=== Begin Enclosure ===
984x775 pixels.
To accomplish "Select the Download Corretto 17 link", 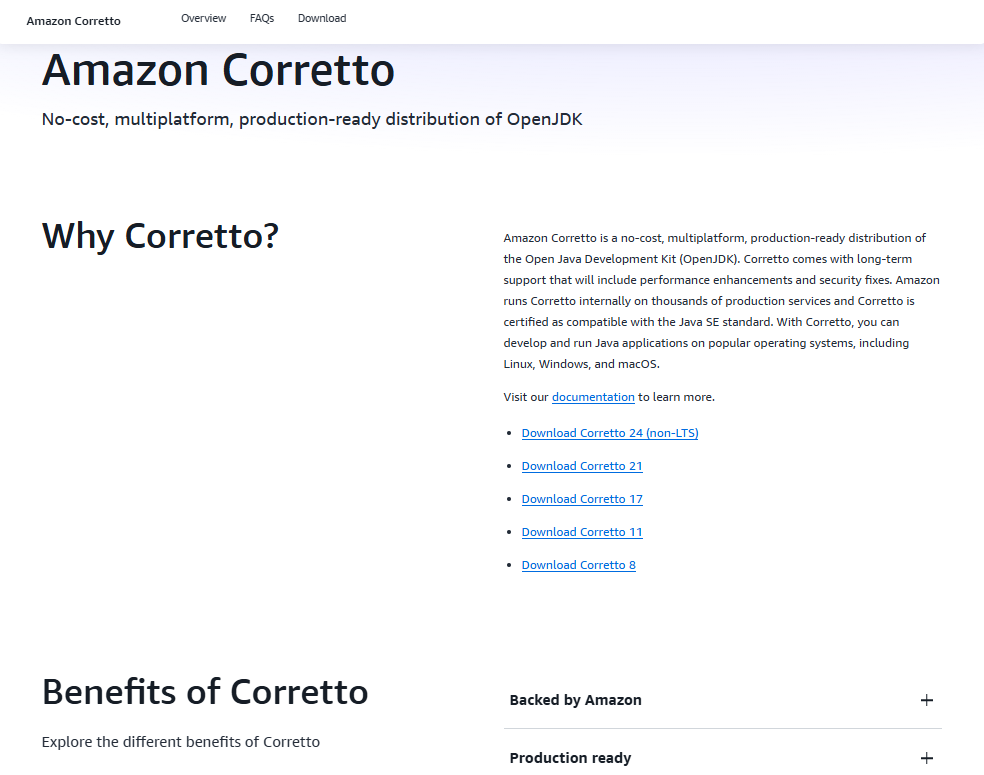I will [582, 499].
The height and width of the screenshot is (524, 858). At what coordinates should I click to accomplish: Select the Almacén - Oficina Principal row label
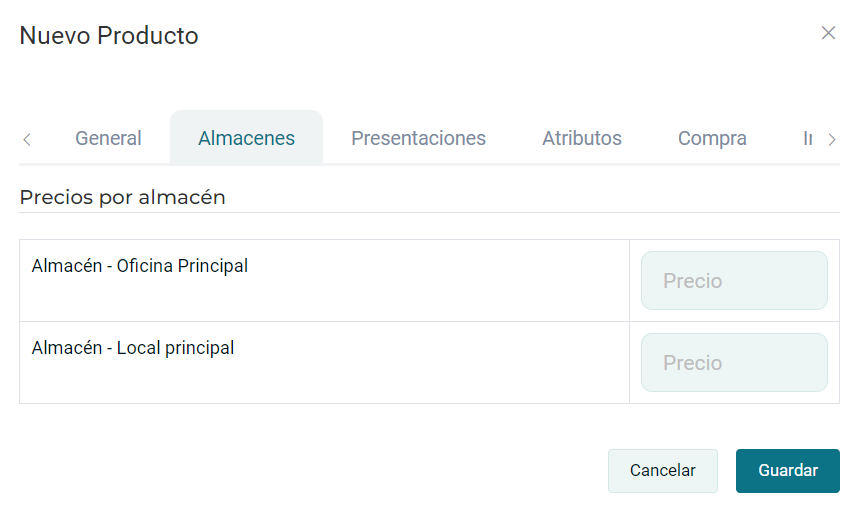click(x=140, y=266)
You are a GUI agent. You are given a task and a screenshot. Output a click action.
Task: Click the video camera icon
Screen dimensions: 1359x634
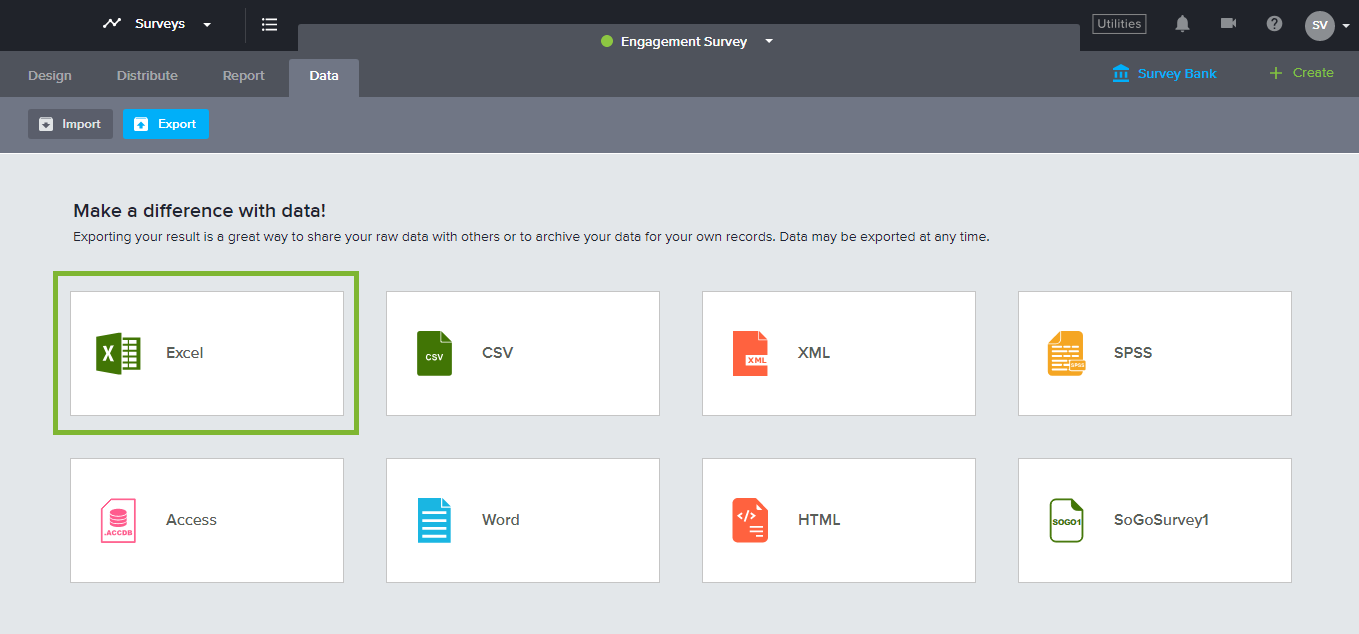tap(1228, 24)
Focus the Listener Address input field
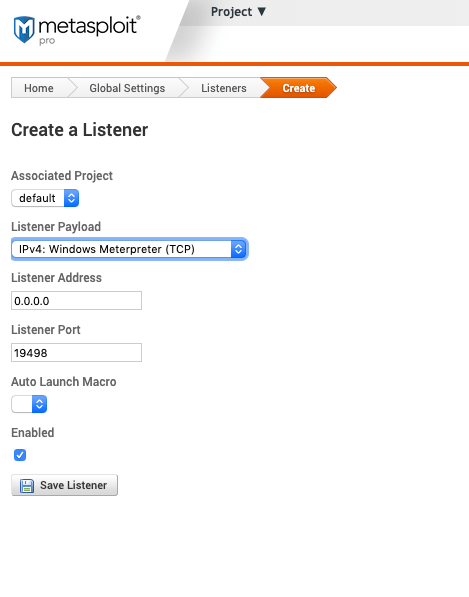This screenshot has width=469, height=597. point(77,301)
=== End Enclosure ===
Task statement - Starting at the line that contains "The height and", restate every line through the end of the records exactly as written, but leave the pictures out.

Task result -
The height and width of the screenshot is (524, 858). At what coordinates should I click to accomplish: Select the Almacén - Oficina Principal row label
click(x=140, y=266)
You are a GUI agent. You are given a task and a screenshot. Output a click action.
Task: Click the video camera icon
Screen dimensions: 1359x634
tap(1228, 24)
Focus the Listener Address input field
This screenshot has width=469, height=597. point(77,301)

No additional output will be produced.